_Exercise data_

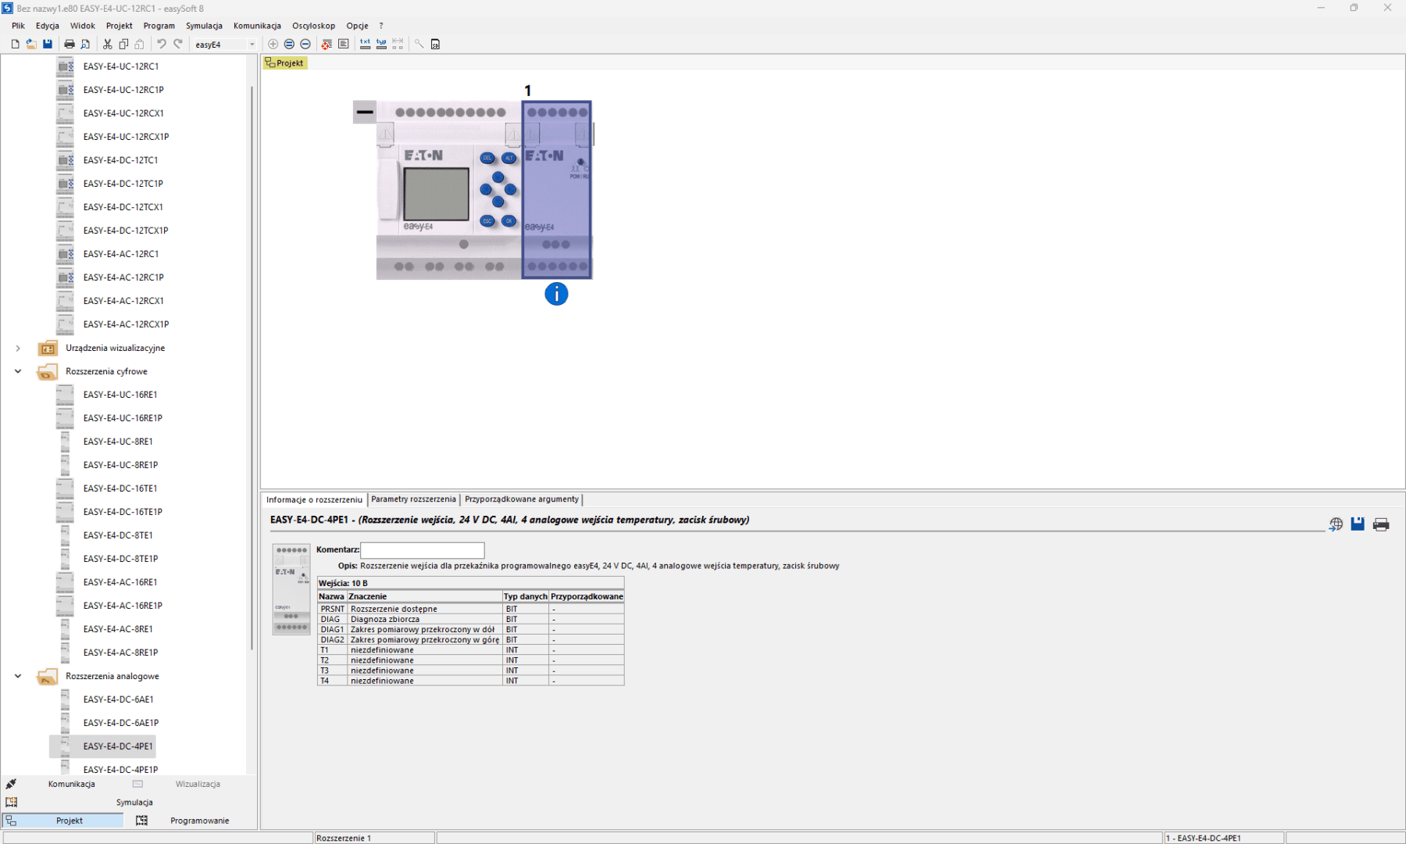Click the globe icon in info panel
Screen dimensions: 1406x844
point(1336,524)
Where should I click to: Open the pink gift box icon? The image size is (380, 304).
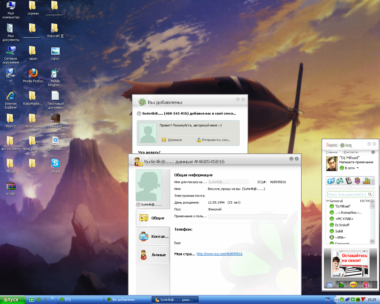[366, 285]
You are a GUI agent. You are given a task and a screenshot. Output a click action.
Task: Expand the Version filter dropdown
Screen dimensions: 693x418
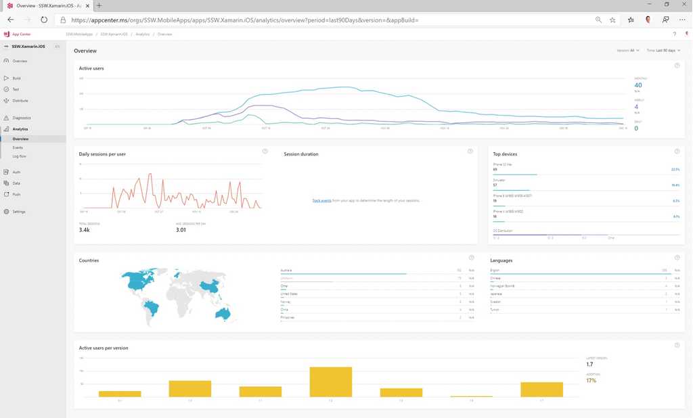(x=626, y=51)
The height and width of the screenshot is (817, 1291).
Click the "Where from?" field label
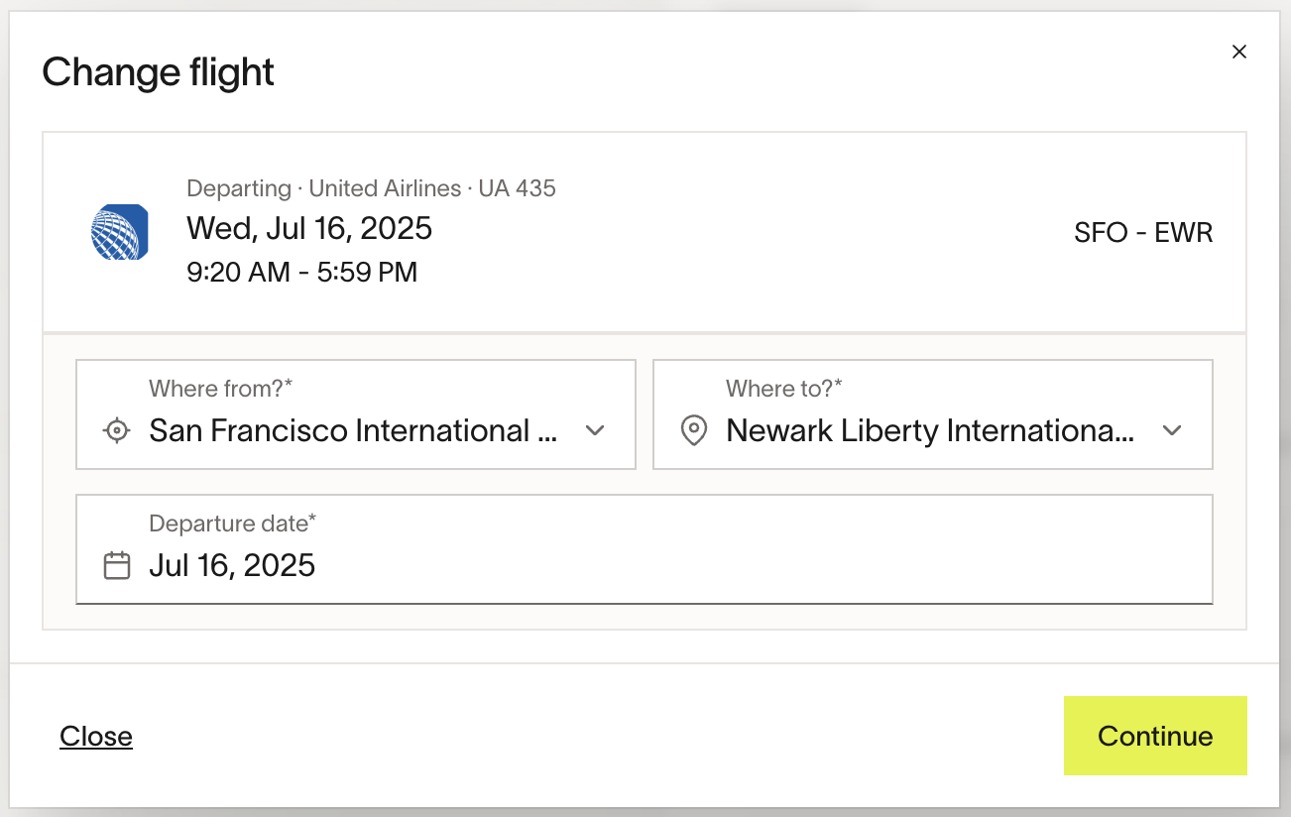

---

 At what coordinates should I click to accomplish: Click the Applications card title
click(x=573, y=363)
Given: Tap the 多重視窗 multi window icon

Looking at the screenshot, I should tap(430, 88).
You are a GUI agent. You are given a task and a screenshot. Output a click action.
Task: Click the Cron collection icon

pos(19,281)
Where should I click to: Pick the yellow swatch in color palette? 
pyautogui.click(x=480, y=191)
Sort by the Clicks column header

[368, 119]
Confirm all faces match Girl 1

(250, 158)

--

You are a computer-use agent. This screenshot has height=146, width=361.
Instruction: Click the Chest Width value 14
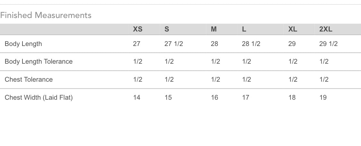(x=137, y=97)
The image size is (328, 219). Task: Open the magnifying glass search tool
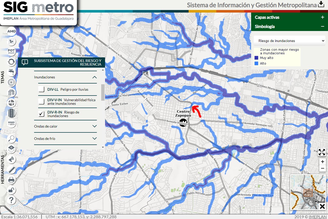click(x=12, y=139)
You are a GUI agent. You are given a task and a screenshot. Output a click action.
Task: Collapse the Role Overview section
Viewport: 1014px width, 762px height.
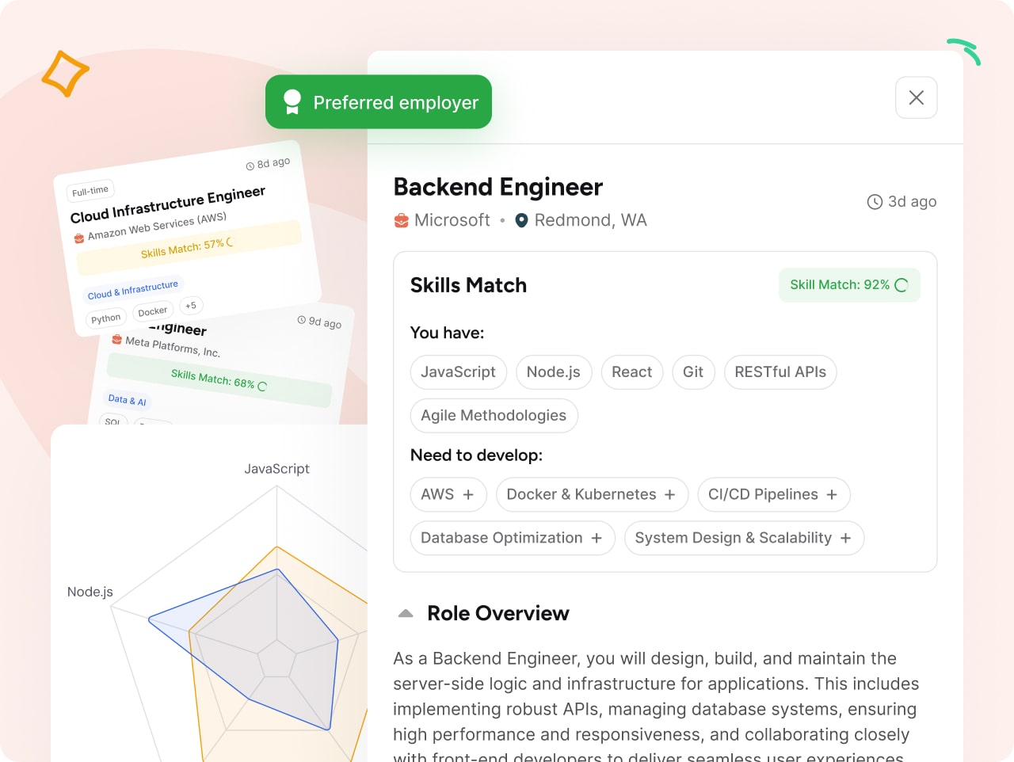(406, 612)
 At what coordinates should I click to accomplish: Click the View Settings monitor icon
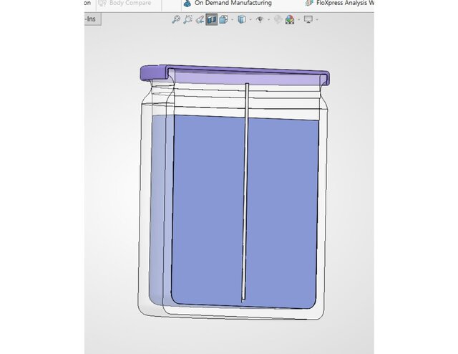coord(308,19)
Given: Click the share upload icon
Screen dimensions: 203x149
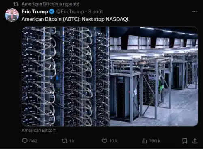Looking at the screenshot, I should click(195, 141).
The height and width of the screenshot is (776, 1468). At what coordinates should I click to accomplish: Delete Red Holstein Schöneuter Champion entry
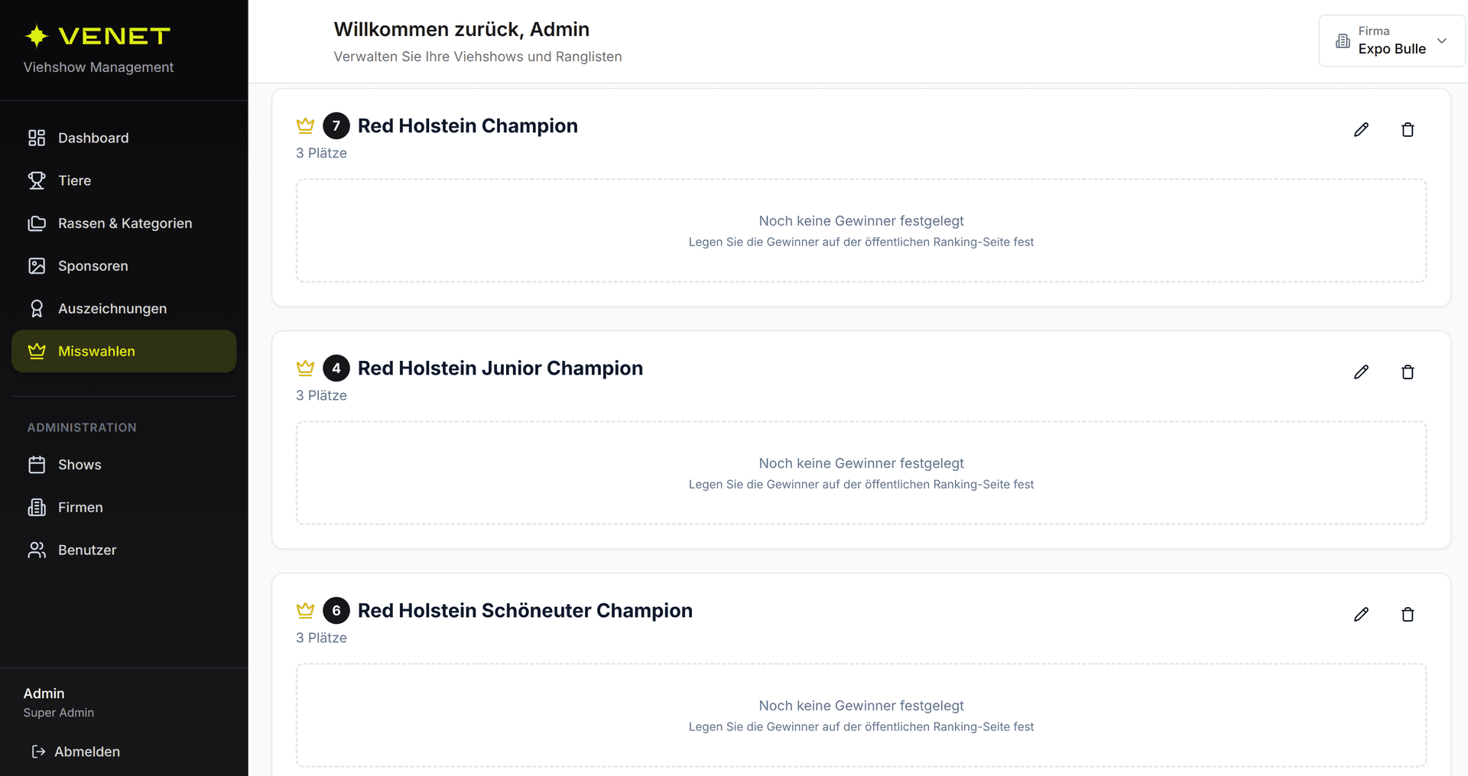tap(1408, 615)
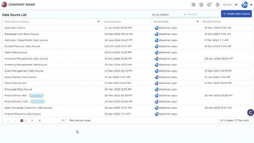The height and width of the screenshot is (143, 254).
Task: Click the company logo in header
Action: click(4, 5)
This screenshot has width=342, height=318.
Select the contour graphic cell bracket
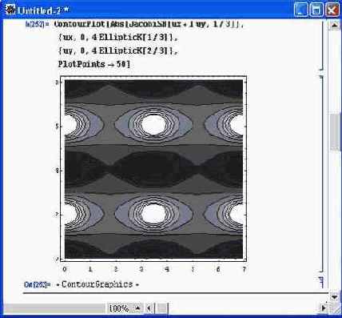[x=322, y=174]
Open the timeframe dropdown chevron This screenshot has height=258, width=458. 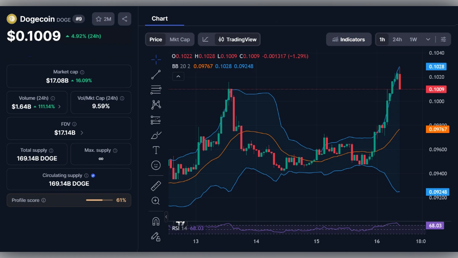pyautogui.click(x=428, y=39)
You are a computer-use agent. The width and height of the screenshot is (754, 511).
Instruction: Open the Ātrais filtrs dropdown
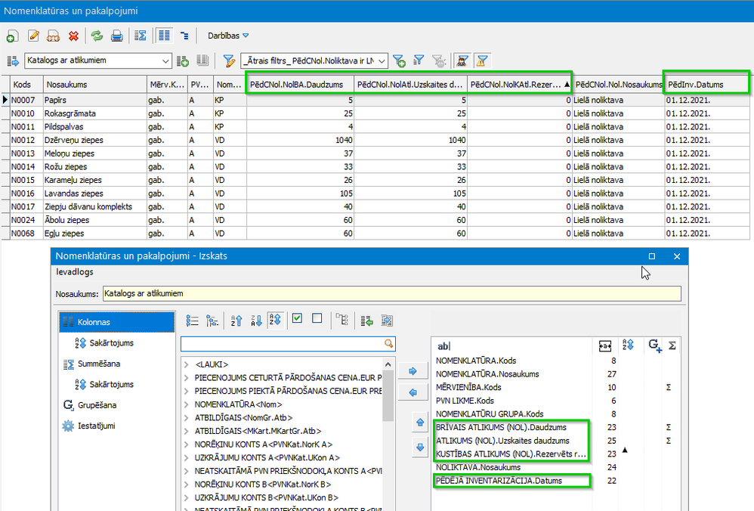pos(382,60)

_Assignment_
Copy every line of the listing where the word "computer" appears.

_Answer for the task_
You are a computer-use agent. This screenshot has height=146, width=361.
You are a computer-use agent. The width and height of the screenshot is (754, 511).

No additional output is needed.